Based on his experiences at St. Michael's Hospital in Toronto and Black Lion Hospital in Addis Ababa, Dr. James Maskalyk wrote Life on the Ground Floor: Letters from the Edge of Emergency Medicine. To The Globe, he speaks of a hopeful prognosis.
If you want to create the grounds for change – real change, the change that allows a better world to incrementally creep into view – it must be done in a collaborative way, rather than making further divisions. When you fall into the equivalence of tribal divisions, there's a lot of finger-pointing that goes back and forth about how the other side is wrong, without a shared sense of purpose about responding to the challenges that are unique to your time and era. Which, in our case, is an ecological one. There are climate refugees.
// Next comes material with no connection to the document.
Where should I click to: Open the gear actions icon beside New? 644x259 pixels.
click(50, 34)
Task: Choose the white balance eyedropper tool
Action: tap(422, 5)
The question we should all be asking ourselves is, "How can we care for as many people as possible, with a fragile and finite ecosystem?" And rather than making barriers, how to allow people to access safety or freedom or medicine. I think we have the ability to respond to these challenges.
But because of an attempt to distract and divide, which I can only assume is the point of this political manoeuvring that is happening, we lose momentum. We lose power. We lose the shared sense of a human predicament that we have, regardless of what country we grew up in or what political fealty we hold.
What hopefully comes out of this is that the pendulum can swing to a place where people are going to grow weary of the public spectacle, and just actually want to get on with their lives and engage meaningfully with the beautiful and difficult parts of being a human being in the 21st century.
The shortlisted authors for the RBC Taylor Prize speak at the Ben McNally Authors Brunch, Feb. 25, at Toronto's Omni King Edward Hotel (benmcnallybooks.com). The winner will be announced Feb. 26.